Do you review a dependency before adding it? Base it on what criteria? Discuss it with others, open a pull request or is it a total free-for-all where everything is allowed?
My question comes from a previous post and the need to adopt (or at least discuss) a strategy for how new dependencies are added securely and efficiently.
I found this AskJS reddit thread on the same subject, but not many responses unfortunately.
I am keen to hear of other experiences on this topic.
Context: Secure management of dependencies is one of the issues our package management tool bytesafe addresses. As such I would like to get a better understanding of the workflow and concerns of the community on this issue.
Top comments (4)
I add dependency all the time. I only check whether they have TypeScript definition, as it's a hassle writing definition and getting it accepted into DefinitelyTyped.
Thanks for sharing! Do you put any value in stats like weekly downloads or when the package was last updated? Or do you feel like you already know enough of the dependency already to trust it?
I have many "10 weekly downloads" dependencies, but I do consider update date and GitHub issues list. If the package is not being maintained and issues are piling up, I'm less likely to use it.

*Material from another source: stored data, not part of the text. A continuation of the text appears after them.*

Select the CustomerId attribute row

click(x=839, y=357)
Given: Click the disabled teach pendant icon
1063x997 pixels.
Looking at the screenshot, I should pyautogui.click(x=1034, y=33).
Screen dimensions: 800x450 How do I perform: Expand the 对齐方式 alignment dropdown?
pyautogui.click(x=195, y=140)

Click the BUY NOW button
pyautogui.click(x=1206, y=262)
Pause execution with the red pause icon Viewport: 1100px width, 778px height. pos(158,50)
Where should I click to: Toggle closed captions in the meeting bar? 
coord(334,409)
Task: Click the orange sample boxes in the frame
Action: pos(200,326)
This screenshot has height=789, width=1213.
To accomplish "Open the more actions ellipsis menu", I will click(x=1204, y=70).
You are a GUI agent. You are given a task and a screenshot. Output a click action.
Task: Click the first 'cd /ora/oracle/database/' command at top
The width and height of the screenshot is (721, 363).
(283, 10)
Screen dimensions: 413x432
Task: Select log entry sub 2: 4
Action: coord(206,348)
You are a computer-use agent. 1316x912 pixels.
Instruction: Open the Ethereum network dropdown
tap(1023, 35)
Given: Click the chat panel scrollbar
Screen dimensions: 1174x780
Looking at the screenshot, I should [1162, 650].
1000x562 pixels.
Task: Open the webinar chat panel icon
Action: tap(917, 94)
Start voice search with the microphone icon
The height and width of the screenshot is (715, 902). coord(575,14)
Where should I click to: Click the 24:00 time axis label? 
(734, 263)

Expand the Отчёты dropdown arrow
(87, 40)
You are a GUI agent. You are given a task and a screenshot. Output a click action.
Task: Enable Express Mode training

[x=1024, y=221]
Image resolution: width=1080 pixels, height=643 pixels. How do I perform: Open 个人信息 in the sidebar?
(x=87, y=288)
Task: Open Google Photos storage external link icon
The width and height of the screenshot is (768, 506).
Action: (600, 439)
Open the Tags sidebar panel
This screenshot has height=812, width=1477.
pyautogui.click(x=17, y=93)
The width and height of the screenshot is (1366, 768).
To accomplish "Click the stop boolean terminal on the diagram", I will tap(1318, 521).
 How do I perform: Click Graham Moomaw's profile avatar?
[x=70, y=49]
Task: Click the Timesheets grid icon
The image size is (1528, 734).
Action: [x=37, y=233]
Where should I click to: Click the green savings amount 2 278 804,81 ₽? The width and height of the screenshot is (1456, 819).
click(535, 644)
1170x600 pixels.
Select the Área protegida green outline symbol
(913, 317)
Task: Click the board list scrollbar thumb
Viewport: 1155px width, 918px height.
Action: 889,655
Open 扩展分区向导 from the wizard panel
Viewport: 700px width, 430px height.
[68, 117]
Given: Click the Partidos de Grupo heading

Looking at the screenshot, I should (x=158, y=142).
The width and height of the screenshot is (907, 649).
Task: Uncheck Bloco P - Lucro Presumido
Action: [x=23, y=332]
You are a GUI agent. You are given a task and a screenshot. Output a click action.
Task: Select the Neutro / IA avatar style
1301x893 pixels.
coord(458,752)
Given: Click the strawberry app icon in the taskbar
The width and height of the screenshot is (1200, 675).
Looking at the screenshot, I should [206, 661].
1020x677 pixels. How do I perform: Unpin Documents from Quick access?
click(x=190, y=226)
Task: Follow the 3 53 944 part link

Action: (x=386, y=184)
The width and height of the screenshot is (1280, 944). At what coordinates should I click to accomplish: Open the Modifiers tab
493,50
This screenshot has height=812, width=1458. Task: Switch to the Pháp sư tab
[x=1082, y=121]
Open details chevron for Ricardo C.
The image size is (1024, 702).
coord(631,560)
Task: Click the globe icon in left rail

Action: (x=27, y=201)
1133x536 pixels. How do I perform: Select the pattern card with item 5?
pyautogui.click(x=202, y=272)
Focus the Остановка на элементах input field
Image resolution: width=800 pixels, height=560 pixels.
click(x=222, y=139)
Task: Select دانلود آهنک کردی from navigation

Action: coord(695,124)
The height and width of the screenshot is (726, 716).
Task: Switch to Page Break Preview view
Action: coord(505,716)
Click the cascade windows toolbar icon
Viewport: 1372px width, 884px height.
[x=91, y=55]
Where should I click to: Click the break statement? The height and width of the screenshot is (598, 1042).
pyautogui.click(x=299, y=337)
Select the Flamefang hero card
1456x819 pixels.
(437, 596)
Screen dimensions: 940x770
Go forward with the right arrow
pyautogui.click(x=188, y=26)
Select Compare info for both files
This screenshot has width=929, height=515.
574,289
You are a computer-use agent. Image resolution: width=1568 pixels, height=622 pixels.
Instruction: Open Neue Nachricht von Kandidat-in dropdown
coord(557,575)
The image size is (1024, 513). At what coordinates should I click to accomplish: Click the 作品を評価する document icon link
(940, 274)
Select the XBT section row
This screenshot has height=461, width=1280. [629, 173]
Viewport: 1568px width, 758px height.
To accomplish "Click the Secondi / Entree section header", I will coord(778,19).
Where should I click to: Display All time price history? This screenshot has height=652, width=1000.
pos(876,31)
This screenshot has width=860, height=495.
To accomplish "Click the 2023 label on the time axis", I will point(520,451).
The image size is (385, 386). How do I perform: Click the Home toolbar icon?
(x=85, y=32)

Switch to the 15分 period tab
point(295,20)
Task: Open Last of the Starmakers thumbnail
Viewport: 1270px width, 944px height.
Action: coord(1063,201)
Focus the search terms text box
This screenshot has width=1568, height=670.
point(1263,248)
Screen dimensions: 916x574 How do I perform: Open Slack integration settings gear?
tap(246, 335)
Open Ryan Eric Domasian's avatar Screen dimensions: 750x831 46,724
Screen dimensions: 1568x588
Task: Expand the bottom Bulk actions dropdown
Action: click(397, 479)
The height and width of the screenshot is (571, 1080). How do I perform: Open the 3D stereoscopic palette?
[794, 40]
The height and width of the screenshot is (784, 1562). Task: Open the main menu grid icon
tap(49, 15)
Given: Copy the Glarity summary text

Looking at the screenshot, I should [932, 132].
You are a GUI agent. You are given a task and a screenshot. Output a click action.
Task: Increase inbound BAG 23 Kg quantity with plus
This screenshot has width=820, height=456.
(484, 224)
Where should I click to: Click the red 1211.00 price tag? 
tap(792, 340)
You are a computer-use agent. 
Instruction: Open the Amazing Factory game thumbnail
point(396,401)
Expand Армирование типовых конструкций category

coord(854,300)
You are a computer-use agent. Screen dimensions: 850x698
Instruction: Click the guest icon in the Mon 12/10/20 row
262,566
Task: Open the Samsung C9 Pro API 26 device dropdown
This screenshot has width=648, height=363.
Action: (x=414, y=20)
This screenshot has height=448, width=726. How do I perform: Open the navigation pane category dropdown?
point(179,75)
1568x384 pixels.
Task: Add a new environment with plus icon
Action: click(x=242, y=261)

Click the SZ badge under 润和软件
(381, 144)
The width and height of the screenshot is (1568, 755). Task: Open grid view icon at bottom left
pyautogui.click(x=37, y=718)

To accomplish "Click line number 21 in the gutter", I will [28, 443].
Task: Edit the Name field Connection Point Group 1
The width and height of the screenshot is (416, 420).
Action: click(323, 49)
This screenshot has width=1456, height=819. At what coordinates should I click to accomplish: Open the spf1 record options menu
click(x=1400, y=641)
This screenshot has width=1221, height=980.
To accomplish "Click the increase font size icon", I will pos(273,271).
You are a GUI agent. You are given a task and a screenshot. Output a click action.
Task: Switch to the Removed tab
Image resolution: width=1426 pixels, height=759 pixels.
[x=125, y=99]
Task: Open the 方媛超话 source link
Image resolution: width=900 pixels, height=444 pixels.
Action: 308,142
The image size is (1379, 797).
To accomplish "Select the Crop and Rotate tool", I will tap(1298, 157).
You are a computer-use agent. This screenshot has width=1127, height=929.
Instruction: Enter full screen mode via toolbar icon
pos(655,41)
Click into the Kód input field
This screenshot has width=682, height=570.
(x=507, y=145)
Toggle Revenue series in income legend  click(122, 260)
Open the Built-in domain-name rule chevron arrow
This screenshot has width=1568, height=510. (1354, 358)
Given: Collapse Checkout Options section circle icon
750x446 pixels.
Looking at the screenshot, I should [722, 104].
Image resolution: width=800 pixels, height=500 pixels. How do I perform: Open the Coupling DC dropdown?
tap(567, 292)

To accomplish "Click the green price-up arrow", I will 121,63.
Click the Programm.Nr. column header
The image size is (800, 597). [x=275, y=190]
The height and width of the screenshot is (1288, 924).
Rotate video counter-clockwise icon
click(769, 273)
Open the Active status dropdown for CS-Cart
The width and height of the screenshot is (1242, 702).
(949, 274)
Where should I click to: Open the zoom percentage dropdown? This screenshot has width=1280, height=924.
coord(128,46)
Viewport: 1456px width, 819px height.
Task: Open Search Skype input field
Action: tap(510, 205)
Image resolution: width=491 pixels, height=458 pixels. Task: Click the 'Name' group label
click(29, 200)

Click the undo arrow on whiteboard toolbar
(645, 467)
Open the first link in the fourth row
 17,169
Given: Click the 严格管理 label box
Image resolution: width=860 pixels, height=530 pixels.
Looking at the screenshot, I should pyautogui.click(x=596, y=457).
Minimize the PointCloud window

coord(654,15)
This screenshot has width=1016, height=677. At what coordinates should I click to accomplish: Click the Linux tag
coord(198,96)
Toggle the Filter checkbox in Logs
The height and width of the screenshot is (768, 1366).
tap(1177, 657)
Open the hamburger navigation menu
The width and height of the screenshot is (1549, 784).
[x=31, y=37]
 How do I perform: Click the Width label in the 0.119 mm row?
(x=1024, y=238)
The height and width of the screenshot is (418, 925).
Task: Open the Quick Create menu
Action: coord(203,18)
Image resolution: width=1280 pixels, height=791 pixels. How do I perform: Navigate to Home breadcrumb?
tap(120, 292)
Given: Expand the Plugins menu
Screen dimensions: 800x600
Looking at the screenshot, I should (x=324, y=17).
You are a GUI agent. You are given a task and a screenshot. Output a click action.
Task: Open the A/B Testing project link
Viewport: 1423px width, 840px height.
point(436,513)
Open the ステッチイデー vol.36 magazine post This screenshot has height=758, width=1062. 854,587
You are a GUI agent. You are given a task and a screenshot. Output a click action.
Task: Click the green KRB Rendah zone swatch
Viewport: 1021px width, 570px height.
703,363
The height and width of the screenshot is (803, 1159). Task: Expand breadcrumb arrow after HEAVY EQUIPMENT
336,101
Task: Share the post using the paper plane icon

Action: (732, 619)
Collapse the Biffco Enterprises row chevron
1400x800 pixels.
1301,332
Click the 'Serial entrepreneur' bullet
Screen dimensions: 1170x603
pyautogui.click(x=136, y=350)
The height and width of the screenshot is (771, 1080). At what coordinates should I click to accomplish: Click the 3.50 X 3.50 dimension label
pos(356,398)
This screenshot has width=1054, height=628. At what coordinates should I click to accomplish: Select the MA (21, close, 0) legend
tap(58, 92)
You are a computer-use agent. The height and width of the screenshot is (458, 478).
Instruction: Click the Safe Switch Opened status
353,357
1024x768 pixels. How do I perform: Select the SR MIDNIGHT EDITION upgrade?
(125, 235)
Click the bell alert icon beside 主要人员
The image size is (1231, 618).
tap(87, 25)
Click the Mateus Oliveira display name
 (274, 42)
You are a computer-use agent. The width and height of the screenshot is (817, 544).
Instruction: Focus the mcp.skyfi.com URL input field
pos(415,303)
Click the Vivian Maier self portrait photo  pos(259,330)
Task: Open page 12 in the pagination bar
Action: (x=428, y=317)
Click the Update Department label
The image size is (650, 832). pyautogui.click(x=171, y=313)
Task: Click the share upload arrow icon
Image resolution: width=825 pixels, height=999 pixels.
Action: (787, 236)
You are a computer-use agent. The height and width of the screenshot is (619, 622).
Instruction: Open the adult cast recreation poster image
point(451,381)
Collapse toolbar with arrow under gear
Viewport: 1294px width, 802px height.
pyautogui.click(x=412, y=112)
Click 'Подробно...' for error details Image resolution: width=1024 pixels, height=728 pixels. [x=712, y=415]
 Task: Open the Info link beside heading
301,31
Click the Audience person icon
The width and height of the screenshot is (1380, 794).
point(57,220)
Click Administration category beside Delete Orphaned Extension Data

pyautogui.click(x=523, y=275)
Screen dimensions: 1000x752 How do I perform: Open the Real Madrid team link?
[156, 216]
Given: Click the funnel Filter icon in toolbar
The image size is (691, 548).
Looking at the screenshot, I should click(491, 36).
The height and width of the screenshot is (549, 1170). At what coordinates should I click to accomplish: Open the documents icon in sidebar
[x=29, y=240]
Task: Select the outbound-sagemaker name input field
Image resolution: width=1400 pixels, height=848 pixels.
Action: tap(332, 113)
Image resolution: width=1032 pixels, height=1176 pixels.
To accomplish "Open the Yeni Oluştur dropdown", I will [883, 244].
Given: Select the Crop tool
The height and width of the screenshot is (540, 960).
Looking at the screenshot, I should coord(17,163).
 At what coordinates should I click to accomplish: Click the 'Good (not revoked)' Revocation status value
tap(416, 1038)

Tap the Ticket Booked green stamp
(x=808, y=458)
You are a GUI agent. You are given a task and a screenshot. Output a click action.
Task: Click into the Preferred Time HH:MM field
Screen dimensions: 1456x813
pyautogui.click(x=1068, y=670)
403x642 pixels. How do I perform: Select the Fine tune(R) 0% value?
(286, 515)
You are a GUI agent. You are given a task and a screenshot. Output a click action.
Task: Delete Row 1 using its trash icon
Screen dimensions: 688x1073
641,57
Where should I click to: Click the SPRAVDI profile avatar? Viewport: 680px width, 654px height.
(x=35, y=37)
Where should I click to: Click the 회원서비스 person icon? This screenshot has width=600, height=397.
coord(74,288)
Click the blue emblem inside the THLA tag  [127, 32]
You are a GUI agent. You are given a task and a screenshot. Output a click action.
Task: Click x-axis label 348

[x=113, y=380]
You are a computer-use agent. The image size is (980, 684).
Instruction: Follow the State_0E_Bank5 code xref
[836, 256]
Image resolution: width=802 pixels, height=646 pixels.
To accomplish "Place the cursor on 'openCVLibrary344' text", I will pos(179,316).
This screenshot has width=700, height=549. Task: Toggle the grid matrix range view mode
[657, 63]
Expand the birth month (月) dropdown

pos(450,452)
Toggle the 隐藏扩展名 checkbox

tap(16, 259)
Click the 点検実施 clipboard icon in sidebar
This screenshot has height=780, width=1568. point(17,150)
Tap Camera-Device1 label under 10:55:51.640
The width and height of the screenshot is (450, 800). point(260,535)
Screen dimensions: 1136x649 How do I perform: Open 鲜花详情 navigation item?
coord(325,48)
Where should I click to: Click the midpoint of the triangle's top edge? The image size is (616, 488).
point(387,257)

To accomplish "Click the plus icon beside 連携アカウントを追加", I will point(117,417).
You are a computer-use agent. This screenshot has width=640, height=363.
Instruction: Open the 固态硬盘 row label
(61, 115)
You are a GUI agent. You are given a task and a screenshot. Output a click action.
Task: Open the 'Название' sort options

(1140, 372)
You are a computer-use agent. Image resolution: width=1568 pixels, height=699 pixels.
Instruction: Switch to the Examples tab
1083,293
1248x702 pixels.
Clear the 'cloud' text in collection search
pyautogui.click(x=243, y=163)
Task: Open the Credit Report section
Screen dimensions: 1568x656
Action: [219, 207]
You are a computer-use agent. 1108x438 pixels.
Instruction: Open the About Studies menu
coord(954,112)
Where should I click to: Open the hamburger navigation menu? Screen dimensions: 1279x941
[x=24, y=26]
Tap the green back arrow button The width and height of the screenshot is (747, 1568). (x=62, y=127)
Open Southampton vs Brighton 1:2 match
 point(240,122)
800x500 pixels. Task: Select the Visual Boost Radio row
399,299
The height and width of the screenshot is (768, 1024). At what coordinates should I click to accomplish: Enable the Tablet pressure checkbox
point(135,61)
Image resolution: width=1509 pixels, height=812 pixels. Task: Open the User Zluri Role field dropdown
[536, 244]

Or I would send pull requests for issues that affect me, and start publishing a fork if owner doesn't merge or otherwise fix the issues in 3 months. Example: npmjs.com/package/@yoursunny/mole-rpc - and NPM gets one more "10 weekly downloads" package, because I'm no longer using it myself.
Thanks again for elaborating. Considering the update date and GitHub issues list are great examples of making an informed and intentional decision on dependencies.